Monday, April 14, 2014

More on Irony and Distance

This is from Peaches and Penumbras, an article on BOOKFORUM. 

The last line of the essay hurts because it is true, but it doesn't have to be. 

"The poetry of our time is dominated by a deep and sometimes rich skepticism about the self. When Ginsberg was a countercultural hero in the '60s, such skepticism was embodied by the work of Elizabeth Bishop, Robert Lowell, and W. H. Auden, among others. Its presence has grown only more pronounced during the last thirty years through the examples of John Ashbery (whose first book, Some Trees, appeared the same year as Howl and Other Poems) and Jorie Graham and a renewed appreciation of Wallace Stevens and George Oppen.

Ginsberg's strength was the evocation of vulnerability, a sensibility that could never accommodate skepticism because it grew out of his belief in the inherent innocence of the self. Frank Bidart writes in his contribution to The Poem That Changed America that, for Ginsberg, "within spirit itself there is no unresolvable dilemma, no dilemma inherent in the demands placed upon it by its own nature or the nature of being." The limitations or failings faced by the self are not native to it but planted there by an external force, whether that force is Moloch or Birdbrain or America. In turn, Ginsberg's dissatisfaction with the world often manifests itself as betrayal instead of despair. Ginsberg doesn't consider the world to be utterly indifferent to his fate; rather, the world singles him out and inhibits him from realizing his nature. Ginsberg's vulnerability is also at the root of his interest in visions: He hungers to be possessed and awed by the appearance of something miraculous in the world. The skeptic's experience of being overwhelmed by an inherent and insurmountable human inability to comprehend the world with any certainty is alien to him. And his vulnerability is what compels him to portray the body as a stage where cosmic dramas play themselves out, as with the wounded innocents in "Howl" who have "purgatoried their torsos night after night" in the hopes of experiencing metaphysical bliss.

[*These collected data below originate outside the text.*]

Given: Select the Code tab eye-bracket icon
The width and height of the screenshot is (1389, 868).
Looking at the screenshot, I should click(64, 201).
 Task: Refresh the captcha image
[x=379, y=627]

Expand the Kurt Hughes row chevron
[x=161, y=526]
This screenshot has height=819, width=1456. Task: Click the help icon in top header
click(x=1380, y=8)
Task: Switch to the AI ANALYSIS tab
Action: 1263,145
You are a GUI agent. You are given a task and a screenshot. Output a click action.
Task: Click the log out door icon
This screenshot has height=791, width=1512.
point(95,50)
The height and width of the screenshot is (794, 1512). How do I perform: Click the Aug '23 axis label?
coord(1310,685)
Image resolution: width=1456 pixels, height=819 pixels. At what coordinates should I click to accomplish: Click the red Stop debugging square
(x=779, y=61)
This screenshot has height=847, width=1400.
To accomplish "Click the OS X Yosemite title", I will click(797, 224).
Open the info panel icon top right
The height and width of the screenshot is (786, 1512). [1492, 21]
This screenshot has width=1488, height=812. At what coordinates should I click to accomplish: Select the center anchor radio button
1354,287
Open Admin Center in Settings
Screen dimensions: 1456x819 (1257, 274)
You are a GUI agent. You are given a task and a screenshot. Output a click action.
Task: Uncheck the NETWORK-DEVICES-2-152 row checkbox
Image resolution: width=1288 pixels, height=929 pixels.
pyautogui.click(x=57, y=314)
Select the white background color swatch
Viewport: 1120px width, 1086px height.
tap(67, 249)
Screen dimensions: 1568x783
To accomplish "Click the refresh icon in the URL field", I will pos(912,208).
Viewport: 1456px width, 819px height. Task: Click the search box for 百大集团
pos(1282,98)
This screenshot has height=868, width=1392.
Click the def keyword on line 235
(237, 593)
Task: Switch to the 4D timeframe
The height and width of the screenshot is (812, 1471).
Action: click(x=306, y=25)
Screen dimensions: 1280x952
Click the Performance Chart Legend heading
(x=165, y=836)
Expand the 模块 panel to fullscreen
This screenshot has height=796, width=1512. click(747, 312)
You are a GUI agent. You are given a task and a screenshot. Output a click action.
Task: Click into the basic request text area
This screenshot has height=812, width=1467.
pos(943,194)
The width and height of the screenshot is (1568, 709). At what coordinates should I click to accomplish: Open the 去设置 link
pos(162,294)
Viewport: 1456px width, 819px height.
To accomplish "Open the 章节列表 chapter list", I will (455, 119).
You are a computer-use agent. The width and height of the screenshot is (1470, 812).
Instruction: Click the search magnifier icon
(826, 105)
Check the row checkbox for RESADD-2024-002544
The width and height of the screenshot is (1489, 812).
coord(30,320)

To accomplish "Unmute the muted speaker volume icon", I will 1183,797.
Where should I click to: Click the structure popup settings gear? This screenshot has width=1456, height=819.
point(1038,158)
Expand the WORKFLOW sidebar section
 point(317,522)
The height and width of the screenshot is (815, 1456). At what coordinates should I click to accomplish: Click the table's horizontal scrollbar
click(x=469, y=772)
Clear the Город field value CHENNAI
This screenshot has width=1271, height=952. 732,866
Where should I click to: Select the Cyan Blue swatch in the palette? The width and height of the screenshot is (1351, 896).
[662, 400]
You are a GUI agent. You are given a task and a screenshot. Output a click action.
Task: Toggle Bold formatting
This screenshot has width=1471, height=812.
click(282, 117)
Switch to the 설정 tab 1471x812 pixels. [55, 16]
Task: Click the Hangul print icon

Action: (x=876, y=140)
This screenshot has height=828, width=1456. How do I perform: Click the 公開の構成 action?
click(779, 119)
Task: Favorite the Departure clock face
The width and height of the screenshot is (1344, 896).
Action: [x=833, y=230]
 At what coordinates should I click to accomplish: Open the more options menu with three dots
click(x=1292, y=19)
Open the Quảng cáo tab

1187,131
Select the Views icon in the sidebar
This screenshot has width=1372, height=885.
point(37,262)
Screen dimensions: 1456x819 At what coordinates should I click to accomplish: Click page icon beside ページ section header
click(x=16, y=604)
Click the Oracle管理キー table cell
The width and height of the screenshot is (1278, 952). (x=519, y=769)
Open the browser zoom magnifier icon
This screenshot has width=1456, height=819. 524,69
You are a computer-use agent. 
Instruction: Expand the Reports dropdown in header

The wounded innocents who populate Ginsberg's poems seem out of place, even alien, today, but that is no reason to declare smugly that the Age of Ginsberg is a closed chapter. "Howl" blew through an entire culture with fury and exuberance and eloquence and charm, and it was the work not of the guru but of the young poet. During the last half century, no poem, not even Ashbery's "Self-Portrait in a Convex Mirror," has been able to match the prominence and resonance achieved by "Howl." These days, few artists, let alone poets, are hailed as heroic prophets, and no amount of cheerleading during National Poetry Month will change that. Instead, it's the gurus—scrubbed, smiling, and outfitted with respectable titles like "motivational speaker," "life coach," and "personal trainer"—who continue to mesmerize."